“You’re in the business of selling things,” I said. “Tell me, Emily, do you lie about your products? Make outrageous claims?”
“Careful, Price,” she warned me. “Questioning my integrity is not the way to a long and healthy life.”
My smile was hard. “Or are you transparent? Authentic? Are you clear about exactly what your products are?”
“You already know the answer to that, and if this is how you earn your astronomical fee, I’m going to want a refund.”
“How am I supposed to sell you, Emily?” I asked.
“Sell me?”
“That’s what I’ve been hired to do. Sell you to the public. Make you relatable, desirable, trustworthy. Show the world that their money is safe with you. And I can’t do that with a mask. I can’t make a facade likable. If you want to win, you need to do it as you.”
“You’re being ridiculous.” She crossed her arms over her chest.
“And you’re hiding behind the pretty ice queen routine.

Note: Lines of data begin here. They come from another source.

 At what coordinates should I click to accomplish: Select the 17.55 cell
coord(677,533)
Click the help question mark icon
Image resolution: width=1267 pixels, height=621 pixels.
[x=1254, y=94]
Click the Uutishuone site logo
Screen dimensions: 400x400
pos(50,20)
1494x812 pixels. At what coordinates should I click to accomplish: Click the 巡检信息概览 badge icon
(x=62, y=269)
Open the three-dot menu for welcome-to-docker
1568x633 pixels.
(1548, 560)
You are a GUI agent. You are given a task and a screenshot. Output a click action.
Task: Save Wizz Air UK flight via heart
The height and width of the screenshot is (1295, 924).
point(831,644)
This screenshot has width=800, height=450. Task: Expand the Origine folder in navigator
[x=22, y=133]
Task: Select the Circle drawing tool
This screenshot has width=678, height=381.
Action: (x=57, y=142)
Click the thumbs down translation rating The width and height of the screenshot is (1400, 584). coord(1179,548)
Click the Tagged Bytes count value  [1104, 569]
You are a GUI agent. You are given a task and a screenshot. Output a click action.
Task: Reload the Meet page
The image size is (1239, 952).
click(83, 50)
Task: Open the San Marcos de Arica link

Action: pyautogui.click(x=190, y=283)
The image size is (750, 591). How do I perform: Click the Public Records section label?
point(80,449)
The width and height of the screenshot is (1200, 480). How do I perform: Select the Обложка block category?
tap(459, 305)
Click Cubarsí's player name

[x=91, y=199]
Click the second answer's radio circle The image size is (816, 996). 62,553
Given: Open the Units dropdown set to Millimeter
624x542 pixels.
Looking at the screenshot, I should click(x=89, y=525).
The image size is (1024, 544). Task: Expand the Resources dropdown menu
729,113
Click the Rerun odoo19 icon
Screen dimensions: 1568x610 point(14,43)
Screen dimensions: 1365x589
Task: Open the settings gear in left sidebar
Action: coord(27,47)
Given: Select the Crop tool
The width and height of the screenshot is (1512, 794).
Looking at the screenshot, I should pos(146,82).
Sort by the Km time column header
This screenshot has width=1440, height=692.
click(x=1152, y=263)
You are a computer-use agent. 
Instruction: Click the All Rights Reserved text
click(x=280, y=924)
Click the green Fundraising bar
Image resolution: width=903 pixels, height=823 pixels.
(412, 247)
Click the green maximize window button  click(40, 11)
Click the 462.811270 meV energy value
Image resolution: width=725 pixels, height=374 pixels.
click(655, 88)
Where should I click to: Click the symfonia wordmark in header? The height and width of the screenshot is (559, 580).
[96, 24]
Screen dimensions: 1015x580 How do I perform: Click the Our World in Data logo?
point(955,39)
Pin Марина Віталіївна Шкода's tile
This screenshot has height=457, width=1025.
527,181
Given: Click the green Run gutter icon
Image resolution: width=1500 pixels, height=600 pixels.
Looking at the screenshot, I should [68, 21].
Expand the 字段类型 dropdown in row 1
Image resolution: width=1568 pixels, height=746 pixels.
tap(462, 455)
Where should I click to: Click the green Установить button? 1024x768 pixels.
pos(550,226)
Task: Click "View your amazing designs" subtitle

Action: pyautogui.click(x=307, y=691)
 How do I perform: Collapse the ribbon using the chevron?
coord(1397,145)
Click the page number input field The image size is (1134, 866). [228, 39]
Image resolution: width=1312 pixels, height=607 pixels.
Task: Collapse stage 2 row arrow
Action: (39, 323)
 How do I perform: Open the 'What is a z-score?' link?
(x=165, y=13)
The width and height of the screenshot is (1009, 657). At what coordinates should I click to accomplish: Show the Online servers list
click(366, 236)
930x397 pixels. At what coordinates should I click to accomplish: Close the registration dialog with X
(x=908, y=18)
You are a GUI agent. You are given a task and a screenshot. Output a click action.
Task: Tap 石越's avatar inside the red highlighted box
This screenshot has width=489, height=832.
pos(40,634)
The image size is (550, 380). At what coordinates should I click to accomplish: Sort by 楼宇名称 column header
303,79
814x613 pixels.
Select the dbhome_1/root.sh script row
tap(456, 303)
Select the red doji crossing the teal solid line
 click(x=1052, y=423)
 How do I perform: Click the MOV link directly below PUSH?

If you don’t show me who you really are, then how am I supposed to sell you?”
“You can’t be serious. The entire world revolves around photo filters and airbrushing. Sound bites written by professional manipulators. Paid advertising. Nothing is real anymore,” she shot back.
I laughed without humor. “Only if you’re playing the small-time, love. And you’re not small-time.”
She huffed out a breath. “I don’t have time for a philosophical discussion. Lay your insanity out for me.”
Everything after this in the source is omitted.